══ RECORDS SHOWN ══

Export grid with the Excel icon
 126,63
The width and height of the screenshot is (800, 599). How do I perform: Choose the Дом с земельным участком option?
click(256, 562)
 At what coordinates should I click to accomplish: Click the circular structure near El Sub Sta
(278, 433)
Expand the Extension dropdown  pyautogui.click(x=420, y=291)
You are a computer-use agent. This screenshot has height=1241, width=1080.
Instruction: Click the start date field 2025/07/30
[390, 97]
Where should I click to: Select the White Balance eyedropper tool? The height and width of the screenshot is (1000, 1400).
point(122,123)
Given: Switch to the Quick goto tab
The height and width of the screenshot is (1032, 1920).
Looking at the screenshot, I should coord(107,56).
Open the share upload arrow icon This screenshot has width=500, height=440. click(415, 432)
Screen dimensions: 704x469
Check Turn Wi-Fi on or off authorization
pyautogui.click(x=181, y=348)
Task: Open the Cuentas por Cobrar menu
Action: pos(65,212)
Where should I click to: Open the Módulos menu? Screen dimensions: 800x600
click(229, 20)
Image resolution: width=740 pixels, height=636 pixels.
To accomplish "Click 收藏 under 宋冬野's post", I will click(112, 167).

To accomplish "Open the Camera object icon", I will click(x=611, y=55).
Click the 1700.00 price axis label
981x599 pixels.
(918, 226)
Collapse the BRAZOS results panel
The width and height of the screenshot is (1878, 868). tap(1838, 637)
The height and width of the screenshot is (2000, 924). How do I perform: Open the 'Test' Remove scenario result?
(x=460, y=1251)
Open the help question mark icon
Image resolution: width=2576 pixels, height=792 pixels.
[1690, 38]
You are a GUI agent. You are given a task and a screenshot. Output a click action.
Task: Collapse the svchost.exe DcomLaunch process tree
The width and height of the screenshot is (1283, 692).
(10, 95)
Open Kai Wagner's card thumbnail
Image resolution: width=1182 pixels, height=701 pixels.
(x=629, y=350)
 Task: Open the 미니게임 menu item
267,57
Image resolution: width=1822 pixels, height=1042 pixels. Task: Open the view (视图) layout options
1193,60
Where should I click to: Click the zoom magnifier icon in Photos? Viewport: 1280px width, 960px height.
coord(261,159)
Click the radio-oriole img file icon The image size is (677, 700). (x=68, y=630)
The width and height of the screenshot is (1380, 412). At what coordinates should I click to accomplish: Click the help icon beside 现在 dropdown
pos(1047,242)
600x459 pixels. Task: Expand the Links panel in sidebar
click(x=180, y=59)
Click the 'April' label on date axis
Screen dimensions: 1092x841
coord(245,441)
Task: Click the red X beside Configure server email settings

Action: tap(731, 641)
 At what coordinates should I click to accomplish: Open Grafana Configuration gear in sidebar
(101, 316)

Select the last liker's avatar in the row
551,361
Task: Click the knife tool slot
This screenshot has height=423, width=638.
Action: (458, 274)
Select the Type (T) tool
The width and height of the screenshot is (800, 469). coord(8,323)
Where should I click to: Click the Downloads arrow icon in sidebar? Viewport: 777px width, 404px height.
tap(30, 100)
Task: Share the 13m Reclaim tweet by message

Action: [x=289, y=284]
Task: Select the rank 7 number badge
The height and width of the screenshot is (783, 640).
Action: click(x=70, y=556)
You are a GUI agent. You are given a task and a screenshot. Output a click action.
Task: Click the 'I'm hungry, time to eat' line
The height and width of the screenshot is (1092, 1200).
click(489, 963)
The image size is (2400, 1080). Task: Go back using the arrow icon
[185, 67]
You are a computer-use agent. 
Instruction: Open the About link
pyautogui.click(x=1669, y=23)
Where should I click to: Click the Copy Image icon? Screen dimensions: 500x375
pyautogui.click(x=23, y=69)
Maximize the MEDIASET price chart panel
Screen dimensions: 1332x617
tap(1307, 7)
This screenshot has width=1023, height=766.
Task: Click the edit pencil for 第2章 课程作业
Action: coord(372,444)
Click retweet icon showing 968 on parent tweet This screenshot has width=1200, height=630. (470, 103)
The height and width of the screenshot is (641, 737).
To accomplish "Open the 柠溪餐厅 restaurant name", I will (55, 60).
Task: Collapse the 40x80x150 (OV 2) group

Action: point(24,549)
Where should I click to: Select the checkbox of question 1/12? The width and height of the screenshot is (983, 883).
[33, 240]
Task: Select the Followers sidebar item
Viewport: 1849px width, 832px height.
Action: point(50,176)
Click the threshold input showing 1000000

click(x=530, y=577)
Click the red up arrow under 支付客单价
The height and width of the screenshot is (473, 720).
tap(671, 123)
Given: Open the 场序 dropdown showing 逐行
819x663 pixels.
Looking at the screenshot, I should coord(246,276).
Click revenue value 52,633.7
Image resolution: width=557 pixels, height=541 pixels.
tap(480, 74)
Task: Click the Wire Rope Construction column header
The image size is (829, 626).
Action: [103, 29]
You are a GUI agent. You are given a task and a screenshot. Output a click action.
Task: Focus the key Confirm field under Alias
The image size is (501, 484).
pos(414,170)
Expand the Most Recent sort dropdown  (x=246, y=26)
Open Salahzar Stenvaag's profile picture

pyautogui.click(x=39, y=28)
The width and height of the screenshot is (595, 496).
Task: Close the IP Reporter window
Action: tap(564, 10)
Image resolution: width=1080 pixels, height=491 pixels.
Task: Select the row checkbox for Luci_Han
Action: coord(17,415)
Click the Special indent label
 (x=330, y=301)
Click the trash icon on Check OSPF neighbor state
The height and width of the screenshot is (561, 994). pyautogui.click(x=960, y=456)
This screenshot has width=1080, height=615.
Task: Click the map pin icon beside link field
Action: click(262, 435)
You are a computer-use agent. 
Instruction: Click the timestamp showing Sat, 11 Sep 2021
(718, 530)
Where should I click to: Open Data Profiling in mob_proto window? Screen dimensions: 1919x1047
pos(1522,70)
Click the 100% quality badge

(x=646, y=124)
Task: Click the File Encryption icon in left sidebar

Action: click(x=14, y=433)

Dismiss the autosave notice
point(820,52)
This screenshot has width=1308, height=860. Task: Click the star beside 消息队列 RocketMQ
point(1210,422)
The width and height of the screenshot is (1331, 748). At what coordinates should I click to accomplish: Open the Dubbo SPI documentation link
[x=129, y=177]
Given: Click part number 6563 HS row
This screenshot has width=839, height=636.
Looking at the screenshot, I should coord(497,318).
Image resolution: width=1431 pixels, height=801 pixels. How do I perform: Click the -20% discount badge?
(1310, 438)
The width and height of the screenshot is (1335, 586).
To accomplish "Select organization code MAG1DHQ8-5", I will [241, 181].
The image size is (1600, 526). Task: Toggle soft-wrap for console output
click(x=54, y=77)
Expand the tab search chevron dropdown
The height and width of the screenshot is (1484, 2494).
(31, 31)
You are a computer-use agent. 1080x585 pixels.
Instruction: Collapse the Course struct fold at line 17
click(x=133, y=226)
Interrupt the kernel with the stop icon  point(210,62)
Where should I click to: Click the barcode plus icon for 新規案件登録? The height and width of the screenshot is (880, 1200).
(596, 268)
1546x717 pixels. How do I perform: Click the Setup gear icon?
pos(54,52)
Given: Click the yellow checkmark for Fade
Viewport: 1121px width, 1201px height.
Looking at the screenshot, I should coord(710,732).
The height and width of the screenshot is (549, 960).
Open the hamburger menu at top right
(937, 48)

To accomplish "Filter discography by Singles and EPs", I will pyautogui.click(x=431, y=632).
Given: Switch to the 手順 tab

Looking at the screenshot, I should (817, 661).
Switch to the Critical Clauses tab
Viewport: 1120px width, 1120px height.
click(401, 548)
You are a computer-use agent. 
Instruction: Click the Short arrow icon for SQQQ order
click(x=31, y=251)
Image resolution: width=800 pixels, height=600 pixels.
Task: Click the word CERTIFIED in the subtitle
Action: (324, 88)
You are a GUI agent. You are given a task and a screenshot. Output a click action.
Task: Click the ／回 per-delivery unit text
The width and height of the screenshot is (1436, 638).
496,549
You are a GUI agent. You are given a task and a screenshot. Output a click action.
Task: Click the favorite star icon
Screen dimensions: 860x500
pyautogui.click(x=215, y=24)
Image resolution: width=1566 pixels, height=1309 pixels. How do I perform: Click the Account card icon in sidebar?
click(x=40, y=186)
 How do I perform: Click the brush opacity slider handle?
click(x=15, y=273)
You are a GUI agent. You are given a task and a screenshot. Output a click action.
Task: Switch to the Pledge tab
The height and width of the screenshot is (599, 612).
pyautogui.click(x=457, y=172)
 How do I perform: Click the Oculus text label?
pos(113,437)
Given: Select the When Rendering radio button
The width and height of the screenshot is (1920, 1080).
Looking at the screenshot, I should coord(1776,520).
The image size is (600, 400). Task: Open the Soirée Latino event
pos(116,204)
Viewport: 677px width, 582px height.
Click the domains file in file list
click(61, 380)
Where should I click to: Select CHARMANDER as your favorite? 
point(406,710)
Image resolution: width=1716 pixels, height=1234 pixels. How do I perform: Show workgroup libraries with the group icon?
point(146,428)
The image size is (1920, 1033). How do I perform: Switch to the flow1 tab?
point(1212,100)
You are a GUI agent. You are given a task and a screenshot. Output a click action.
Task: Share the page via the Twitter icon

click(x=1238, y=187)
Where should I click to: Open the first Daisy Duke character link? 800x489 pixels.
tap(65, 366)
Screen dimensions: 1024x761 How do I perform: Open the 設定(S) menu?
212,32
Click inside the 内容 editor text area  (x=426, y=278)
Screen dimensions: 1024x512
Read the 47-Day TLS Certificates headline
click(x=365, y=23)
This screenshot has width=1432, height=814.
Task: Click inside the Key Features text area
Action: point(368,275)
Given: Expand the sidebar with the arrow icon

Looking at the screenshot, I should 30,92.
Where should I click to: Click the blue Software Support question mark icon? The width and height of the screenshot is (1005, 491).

═══

Starting with the line above that holds "Given: Switch to the 手順 tab" and stopping with the line that holds "Viewport: 677px width, 582px height.", reproduce each line exactly, omitting all other lines.

### SOLUTION FOR THIS EXERCISE
Given: Switch to the 手順 tab

Looking at the screenshot, I should (817, 661).
Switch to the Critical Clauses tab
Viewport: 1120px width, 1120px height.
click(401, 548)
You are a computer-use agent. 
Instruction: Click the Short arrow icon for SQQQ order
click(x=31, y=251)
Image resolution: width=800 pixels, height=600 pixels.
Task: Click the word CERTIFIED in the subtitle
Action: (324, 88)
You are a GUI agent. You are given a task and a screenshot. Output a click action.
Task: Click the ／回 per-delivery unit text
The width and height of the screenshot is (1436, 638).
496,549
You are a GUI agent. You are given a task and a screenshot. Output a click action.
Task: Click the favorite star icon
Screen dimensions: 860x500
pyautogui.click(x=215, y=24)
Image resolution: width=1566 pixels, height=1309 pixels. How do I perform: Click the Account card icon in sidebar?
click(x=40, y=186)
 How do I perform: Click the brush opacity slider handle?
click(x=15, y=273)
You are a GUI agent. You are given a task and a screenshot. Output a click action.
Task: Switch to the Pledge tab
The height and width of the screenshot is (599, 612).
pyautogui.click(x=457, y=172)
 How do I perform: Click the Oculus text label?
pos(113,437)
Given: Select the When Rendering radio button
The width and height of the screenshot is (1920, 1080).
Looking at the screenshot, I should coord(1776,520).
The image size is (600, 400). Task: Open the Soirée Latino event
pos(116,204)
Viewport: 677px width, 582px height.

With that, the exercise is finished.